Hi,

Thank you for your kind words.

Let's take eq 1 for the association of the complex: d[LA]/dt = k

_{a} [L][A]-k

_{d} [LA].

Expressed as a chemical equation, Ligand, analyte and complex formed are concentrations.

But let's look what is happening when the analyte binds to the (immobilized)ligand in an SPR instruments. The flow will add more and more analyte to the system and is effectively constant (-> C). The amount of free ligand [L] at any time is the starting amount [Lo] minus the formed complex (->[L]=[Lo]-[LA]). Thus eq 2:

d[LA]/dt = k_{a} ([Lo]-[LA])[A]-k_{d} [LA]

Now the crucial part: In SPR the signal generated is proportional to the formed [LA]-complex. We can substitute [LA] = Rt (response). When all the ligand [Lo] is occupied by the analyte the maximal signal is reached, thus [Lo] = Rmax. If this is substituted in the equation we get eq 3:

dRt/dt = k_{a} (Rmax-Rt) C - k_{d} Rt

To have the response in Mol per volume we have to somehow calculate the concentration (Mol L

^{-1}) of formed complex. In general we assume that 1000 RU is equivalent to 1 ng/mm

^{2}, is equivalent to 10 mg/ml.

The conversion from response to Mol per liter is (eq 4):

Conc_complex = (Reponse_ligand/100 x Mr_ligand)

This relation was established in the early days of SPR for the CM5 sensor chip with a dextran layer of approximately 100 nm thickness.

However, many types of sensor chips are different in construction and the conversion should be established for each sensor chip type independently.
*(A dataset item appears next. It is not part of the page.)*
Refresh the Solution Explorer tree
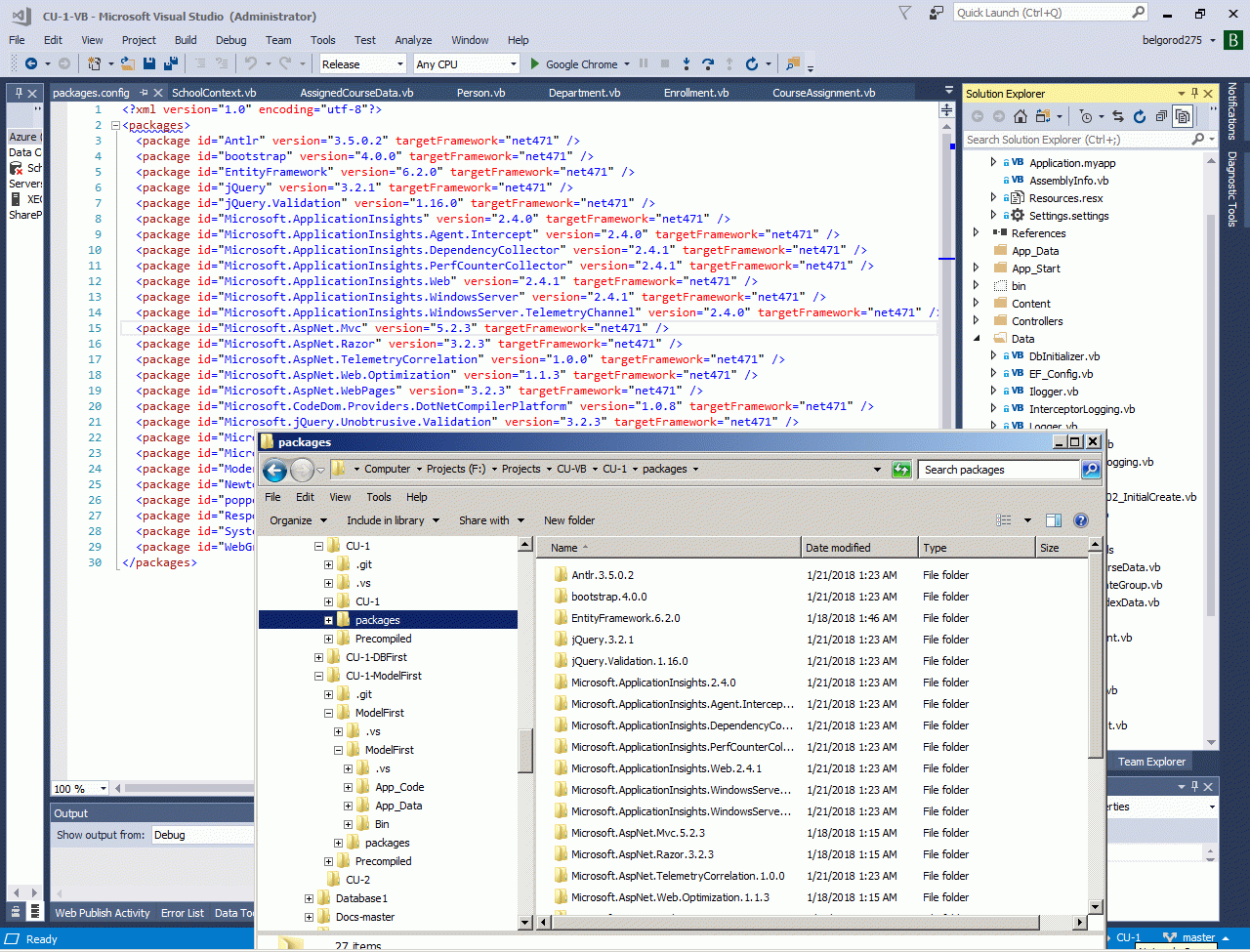Image resolution: width=1250 pixels, height=952 pixels. point(1139,116)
In addition, we don't know if the conversion relation holds now for the CM5 sensor chip because the manufacturing can be changed.

Luckily, equation 3 holds in all situations because the exact concentration-response conversion is the same on both sides of the equation. Thus the rate constants and the analyte concentration are in the appropriate units and the ligand concentration is removed from the equation.

I hope it is clear that there is a very practical reason to use the response (units) (and different instruments use pixels, milli degrees, etc.) and not to try to convert these to actual complex concentrations.